- Also known as: "Chico"
- Born: Arturo O'Farrill October 28, 1921 Havana, Cuba
- Died: June 27, 2001 (aged 79) New York, United States
- Genres: Latin jazz; Afro-Cuban jazz; blues; mambo;
- Occupations: Musician; composer; arranger; conductor;
- Years active: 1949–2001
- Labels: Clef; Norgran; Verve; Impulse!; Milestone;

= Chico O'Farrill =

Cuban composer and musician (1921–2001)

Arturo "Chico" O'Farrill (October 28, 1921 – June 27, 2001) was a Cuban composer, arranger, and conductor, best known for his work in the Latin idiom, specifically Afro-Cuban jazz or "Cubop", although he also composed traditional jazz pieces and even symphonic works.
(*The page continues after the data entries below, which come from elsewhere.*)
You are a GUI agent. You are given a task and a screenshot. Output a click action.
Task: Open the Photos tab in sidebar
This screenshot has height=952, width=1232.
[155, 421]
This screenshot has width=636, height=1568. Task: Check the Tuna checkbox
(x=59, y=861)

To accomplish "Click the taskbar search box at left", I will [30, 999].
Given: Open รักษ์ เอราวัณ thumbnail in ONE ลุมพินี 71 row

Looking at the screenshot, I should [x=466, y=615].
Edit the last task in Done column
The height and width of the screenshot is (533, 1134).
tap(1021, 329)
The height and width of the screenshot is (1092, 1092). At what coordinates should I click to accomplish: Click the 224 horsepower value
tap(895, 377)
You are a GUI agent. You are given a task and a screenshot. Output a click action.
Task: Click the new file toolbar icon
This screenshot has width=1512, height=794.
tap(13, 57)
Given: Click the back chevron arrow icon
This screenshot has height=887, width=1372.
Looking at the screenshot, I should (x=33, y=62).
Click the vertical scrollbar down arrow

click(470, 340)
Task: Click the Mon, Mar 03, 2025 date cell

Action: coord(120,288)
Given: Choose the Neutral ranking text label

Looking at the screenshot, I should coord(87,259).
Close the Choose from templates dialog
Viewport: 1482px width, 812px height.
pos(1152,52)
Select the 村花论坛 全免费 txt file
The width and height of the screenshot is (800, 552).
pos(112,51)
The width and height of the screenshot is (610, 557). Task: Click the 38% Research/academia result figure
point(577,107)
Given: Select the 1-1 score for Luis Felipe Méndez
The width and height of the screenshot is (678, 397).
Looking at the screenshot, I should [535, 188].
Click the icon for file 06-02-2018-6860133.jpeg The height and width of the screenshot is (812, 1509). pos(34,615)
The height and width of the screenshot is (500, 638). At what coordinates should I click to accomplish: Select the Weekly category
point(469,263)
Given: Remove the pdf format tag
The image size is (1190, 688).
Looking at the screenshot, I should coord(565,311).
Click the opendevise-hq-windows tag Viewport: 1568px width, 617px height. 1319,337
Born to an aristocratic Cuban family, he played the trumpet early in his career. He composed works for Machito (Afro-Cuban suite with Charlie Parker, 1950) and Benny Goodman's Bebop Orchestra ("Undercurrent Blues"), and arranged for Dizzy Gillespie and Stan Kenton, among others.

In the 1990s, O'Farrill led a big band that took up residence at New York's Birdland nightclub. Chico's son, pianist Arturo O'Farrill, eventually took over the band.

==Biography==
O'Farrill was born in Havana, Cuba. He was raised to follow family tradition and enter into law practice, though before he could, he became enamored with jazz music and pursued that instead. He discovered big band jazz when he attended military boarding school in Florida, where he first learned to play the trumpet, and after returning to Havana began studying classical music under Felix Guerrero at the Havana Conservatory and playing in local nightclubs alongside figures like Isidro Perez and Armando Romeu. In 1948, he relocated to New York City, where he continued his classical music studies under Stefan Wolpe, Bernard Wagenaar, and others at the Juilliard School, and began to pursue the jazz scene in his free time.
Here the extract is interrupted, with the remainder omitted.